Rabu, 21 Mei, 2025
spot_img
More

    Berita Terkini

    Polemik Revisi UU ASN, Firman Soebagyo Soroti Potensi Sentralisasi dan Transaksionalisme

    JAKARTA, PARLE.CO.ID– Dalam Forum Legislasi bertajuk “RUU ASN Menjadi Harapan untuk Kesejahteraan ASN” yang digelar di Kompleks Parlemen Senayan, Jakarta, Selasa (22/4/2025), anggota Badan Legislasi (Baleg) DPR RI Firman Soebagyo menyoroti urgensi, tantangan, dan potensi persoalan dalam revisi Undang-Undang Aparatur Sipil Negara (UU ASN).

    Firman mengungkapkan bahwa proses pembahasan revisi UU ASN telah melalui dinamika panjang di Komisi II DPR, termasuk tarik-ulur terkait status tenaga honorer yang masih menjadi isu krusial. Untuk itu, ia menekankan pentingnya publik memahami bahwa revisi undang-undang harus memenuhi kaidah hukum dan perundang-undangan yang berlaku.

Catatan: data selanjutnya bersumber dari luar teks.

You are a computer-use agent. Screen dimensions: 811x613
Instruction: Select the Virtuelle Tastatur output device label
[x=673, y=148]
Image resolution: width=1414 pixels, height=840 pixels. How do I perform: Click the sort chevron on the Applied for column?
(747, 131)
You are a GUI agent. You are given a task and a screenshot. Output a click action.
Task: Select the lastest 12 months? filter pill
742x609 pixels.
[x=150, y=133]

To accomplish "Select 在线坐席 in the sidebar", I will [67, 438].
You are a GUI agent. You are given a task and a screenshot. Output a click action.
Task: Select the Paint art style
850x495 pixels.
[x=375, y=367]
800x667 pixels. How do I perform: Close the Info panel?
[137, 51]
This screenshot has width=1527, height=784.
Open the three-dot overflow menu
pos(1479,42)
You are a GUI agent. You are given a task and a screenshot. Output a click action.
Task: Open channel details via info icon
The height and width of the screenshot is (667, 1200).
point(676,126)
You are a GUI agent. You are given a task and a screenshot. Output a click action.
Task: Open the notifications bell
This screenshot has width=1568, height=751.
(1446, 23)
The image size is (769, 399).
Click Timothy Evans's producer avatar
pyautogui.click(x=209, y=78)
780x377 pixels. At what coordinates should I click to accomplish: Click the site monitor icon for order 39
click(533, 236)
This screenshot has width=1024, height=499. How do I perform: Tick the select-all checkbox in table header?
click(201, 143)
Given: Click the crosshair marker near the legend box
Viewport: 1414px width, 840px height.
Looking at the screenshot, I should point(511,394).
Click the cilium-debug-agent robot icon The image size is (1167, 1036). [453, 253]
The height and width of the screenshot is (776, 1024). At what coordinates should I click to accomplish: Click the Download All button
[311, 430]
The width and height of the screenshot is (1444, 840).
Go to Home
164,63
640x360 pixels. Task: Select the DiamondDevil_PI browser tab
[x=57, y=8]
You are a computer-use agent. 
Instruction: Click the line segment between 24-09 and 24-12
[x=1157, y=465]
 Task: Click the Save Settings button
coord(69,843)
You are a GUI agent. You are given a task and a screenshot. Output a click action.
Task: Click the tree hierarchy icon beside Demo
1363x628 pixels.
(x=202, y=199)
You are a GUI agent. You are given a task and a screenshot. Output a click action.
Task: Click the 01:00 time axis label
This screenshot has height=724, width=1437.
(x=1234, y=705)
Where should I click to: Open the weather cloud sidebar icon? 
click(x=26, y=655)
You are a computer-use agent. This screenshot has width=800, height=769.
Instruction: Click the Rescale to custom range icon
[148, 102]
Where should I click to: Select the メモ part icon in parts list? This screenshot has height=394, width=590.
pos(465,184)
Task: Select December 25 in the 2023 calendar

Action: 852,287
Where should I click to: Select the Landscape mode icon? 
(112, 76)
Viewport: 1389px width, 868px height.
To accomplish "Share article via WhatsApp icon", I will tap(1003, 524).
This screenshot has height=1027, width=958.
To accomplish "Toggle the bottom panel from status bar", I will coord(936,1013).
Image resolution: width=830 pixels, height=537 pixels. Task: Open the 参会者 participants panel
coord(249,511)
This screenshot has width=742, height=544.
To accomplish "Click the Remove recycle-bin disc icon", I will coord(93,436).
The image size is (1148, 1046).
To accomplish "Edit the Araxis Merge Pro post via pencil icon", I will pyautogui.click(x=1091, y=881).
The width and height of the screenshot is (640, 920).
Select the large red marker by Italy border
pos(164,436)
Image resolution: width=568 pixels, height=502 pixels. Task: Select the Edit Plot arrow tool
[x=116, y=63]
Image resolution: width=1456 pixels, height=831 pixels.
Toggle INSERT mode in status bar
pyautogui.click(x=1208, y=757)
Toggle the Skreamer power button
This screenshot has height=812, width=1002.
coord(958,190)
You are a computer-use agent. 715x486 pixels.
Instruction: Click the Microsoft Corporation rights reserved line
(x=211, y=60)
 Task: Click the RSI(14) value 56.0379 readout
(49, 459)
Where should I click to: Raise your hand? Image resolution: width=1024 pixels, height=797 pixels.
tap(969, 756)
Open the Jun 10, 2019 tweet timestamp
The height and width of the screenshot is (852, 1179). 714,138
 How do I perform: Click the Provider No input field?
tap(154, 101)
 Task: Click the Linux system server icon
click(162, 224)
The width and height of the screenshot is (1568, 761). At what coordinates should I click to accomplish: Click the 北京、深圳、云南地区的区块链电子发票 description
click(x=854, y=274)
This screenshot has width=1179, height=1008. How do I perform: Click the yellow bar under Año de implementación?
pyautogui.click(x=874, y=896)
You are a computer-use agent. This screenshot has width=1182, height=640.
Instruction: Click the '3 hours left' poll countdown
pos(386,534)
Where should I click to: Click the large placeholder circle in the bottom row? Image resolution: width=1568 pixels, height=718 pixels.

    “RUU ASN ini adalah inisiatif dari Komisi II DPR RI, Sesuai ketentuan, revisi harus diawali dengan adanya pengusul, naskah akademis, serta tidak bertentangan dengan UUD 1945,” jelasnya seraya menegaskan bahwa hingga saat ini Baleg belum menerima naskah akademis maupun rancangan resmi dari RUU ASN, sehingga belum dapat melakukan harmonisasi atau penilaian secara komprehensif.

    Lebih jauh, Firman mengkritisi rencana sentralisasi wewenang terkait pengangkatan dan mutasi ASN yang kabarnya akan dilimpahkan ke Presiden. Menurutnya, wacana tersebut justru berisiko membebani Presiden secara administratif dan bertentangan dengan semangat reformasi yang mendorong desentralisasi.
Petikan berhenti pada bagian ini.